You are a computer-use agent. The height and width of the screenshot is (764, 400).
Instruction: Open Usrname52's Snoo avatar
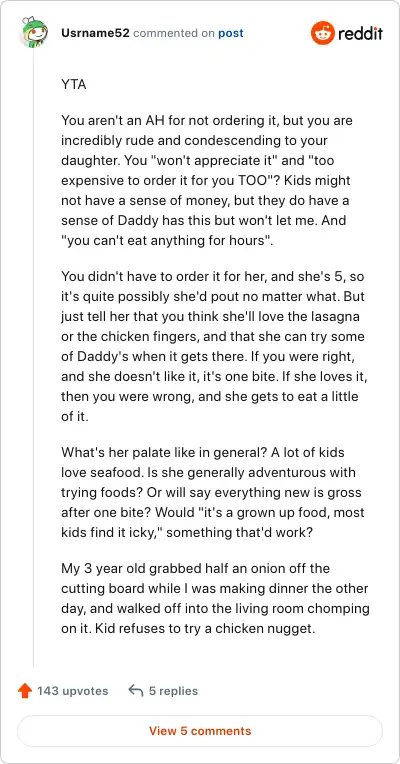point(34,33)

=-=-=

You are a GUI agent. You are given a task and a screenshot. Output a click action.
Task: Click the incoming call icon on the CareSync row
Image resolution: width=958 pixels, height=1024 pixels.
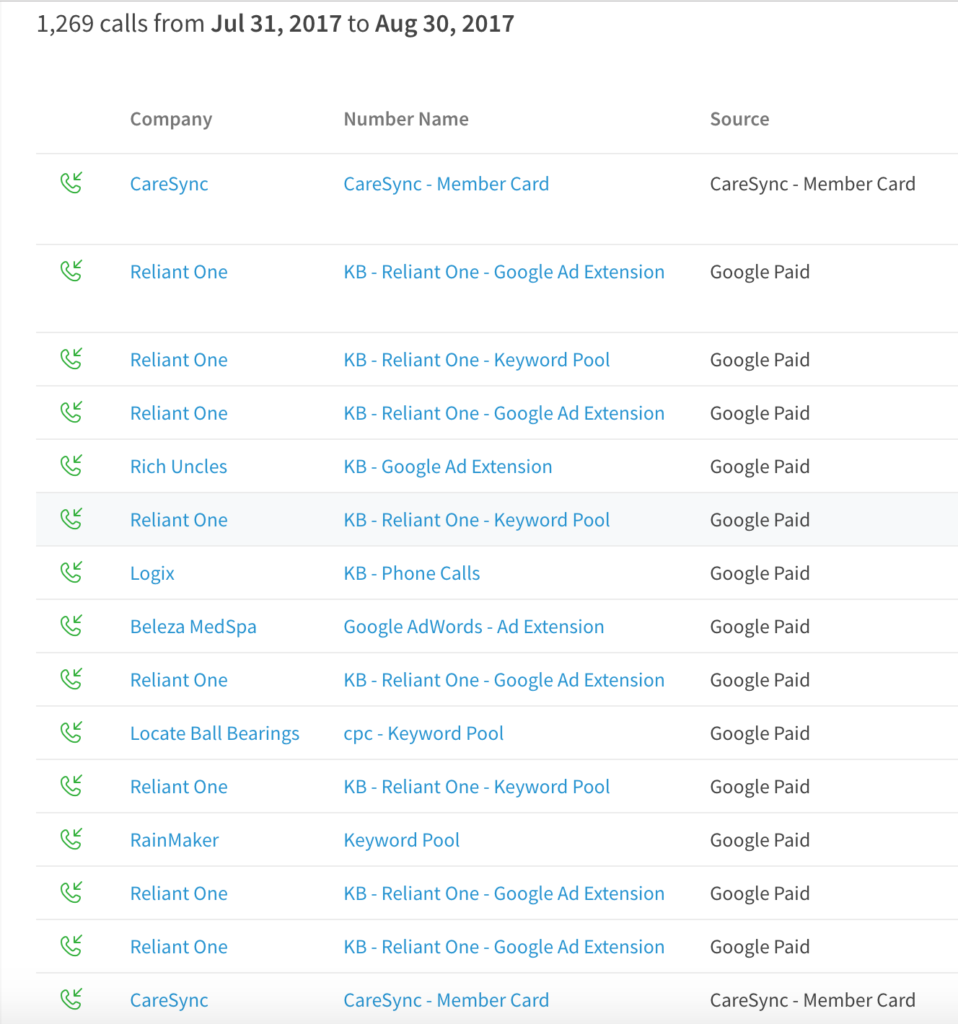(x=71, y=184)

=-=-=

▶ Exercise brief: Scan the listing above. Gather each line that contains the word "agent".

▶ Written solution:
You are a computer-use agent. The height and width of the screenshot is (764, 400).
You are a GUI agent. You are given a task and a screenshot. Output a click action.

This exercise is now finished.